The novel has won many accolades, being chosen as the Irish Novel of the Year Award 2017, and included on the shortlists for the Costa Book Awards for a first novel and the Desmond Elliott Prize. My Name Is Leon has been produced as an audiobook voiced by Lenny Henry, who has also optioned it for a television adaptation.
She also writes short stories and flash fiction, and among her previous other awards are the Bath Short Story Award 2014, the Bridport Flash Fiction Prize 2014 and 2015 and the SI Leeds Literary Prize Reader's Choice in 2014. Her short-story collection Supporting Cast, featuring the lives of secondary characters from her novels, was published by Penguin in 2020. As well as being published in anthologies (such as Margaret Busby's 2019 New Daughters of Africa), de Waal's work has been broadcast on radio, including her story "Adrift at the Athena", which was commissioned for the anthology A Midlands Odyssey by Nine Arches Press, and "The Beautiful Thing" – "about emigration, backstory and new beginnings" – was read on BBC Radio 4 by Burt Caesar.
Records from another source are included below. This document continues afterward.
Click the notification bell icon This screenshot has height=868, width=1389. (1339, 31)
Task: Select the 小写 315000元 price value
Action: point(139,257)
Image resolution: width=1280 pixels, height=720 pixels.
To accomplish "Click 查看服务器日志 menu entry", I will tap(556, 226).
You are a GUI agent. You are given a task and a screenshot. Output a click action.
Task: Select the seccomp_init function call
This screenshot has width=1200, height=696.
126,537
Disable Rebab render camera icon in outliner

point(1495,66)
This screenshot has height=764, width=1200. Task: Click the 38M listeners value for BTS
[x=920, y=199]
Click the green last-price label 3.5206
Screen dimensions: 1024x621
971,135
She has written about the need for the publishing industry to be more inclusive, and on 22 November 2017 she presented the BBC Radio 4 programme Where Are All the Working Class Writers? exploring issues of inclusivity in the arts and working-class representation in present-day British literature.

She went on to edit Common People: An Anthology of Working-Class Writers, which was crowd-funded and published through Unbound in May 2019.

In 2019, she became an "Ambassador" for the audiobook charity Listening Books. She commented: "I am a devotee of audiobooks. They reach you in a different way."

In March 2020, de Waal co-founded with Molly Flatt a three-day virtual books festival called "The Big Book Weekend", to be broadcast live across three days over the first bank holiday weekend in May as part of BBC Arts "Culture In Quarantine" programming.

The Kit de Waal Creative Writing Scholarship 
Three days after winning a publishing deal for My Name Is Leon, she began setting up a scholarship for a writer from a disadvantaged background. The Kit de Waal Creative Writing Scholarship is a fully funded scholarship, created by de Waal using some of her advance for her novel, at Birkbeck, University of London.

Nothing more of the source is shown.